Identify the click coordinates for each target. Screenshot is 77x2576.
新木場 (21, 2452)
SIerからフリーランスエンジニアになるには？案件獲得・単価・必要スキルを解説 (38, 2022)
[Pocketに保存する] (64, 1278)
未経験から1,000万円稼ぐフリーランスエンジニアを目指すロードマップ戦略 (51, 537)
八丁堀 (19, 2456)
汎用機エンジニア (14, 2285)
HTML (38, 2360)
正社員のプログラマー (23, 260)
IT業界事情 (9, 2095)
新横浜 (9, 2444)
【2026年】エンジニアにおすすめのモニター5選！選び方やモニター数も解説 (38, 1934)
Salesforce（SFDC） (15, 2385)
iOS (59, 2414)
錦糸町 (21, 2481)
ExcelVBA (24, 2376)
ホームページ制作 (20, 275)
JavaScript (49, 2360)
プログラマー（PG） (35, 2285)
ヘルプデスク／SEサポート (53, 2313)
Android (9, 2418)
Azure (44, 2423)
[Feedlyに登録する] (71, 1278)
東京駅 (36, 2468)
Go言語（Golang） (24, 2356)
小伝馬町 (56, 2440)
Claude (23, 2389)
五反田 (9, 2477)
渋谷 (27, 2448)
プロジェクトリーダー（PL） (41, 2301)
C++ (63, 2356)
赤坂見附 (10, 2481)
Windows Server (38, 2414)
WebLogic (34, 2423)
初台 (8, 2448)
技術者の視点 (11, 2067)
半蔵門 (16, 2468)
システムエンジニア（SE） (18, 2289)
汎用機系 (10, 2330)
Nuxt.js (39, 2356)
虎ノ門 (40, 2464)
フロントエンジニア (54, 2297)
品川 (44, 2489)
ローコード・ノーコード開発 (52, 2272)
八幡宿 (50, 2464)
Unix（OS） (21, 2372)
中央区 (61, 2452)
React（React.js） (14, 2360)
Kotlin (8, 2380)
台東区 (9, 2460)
☆ ☆ ☆ ☆ ☆
§ ASSIGNED TASK
The records given above are to be repeated in full, exactly.

§ SOLUTION FOR THIS TASK
Identify the click coordinates for each target. Screenshot is 77x2576.
新木場 (21, 2452)
SIerからフリーランスエンジニアになるには？案件獲得・単価・必要スキルを解説 (38, 2022)
[Pocketに保存する] (64, 1278)
未経験から1,000万円稼ぐフリーランスエンジニアを目指すロードマップ戦略 (51, 537)
八丁堀 (19, 2456)
汎用機エンジニア (14, 2285)
HTML (38, 2360)
正社員のプログラマー (23, 260)
IT業界事情 (9, 2095)
新横浜 (9, 2444)
【2026年】エンジニアにおすすめのモニター5選！選び方やモニター数も解説 (38, 1934)
Salesforce（SFDC） (15, 2385)
iOS (59, 2414)
錦糸町 (21, 2481)
ExcelVBA (24, 2376)
ホームページ制作 (20, 275)
JavaScript (49, 2360)
プログラマー（PG） (35, 2285)
ヘルプデスク／SEサポート (53, 2313)
Android (9, 2418)
Azure (44, 2423)
[Feedlyに登録する] (71, 1278)
東京駅 (36, 2468)
Go言語（Golang） (24, 2356)
小伝馬町 (56, 2440)
Claude (23, 2389)
五反田 (9, 2477)
渋谷 (27, 2448)
プロジェクトリーダー（PL） (41, 2301)
C++ (63, 2356)
赤坂見附 (10, 2481)
Windows Server (38, 2414)
WebLogic (34, 2423)
初台 (8, 2448)
技術者の視点 (11, 2067)
半蔵門 (16, 2468)
システムエンジニア（SE） (18, 2289)
汎用機系 (10, 2330)
Nuxt.js (39, 2356)
虎ノ門 (40, 2464)
フロントエンジニア (54, 2297)
品川 (44, 2489)
ローコード・ノーコード開発 (52, 2272)
八幡宿 (50, 2464)
Unix（OS） (21, 2372)
中央区 (61, 2452)
React（React.js） (14, 2360)
Kotlin (8, 2380)
台東区 (9, 2460)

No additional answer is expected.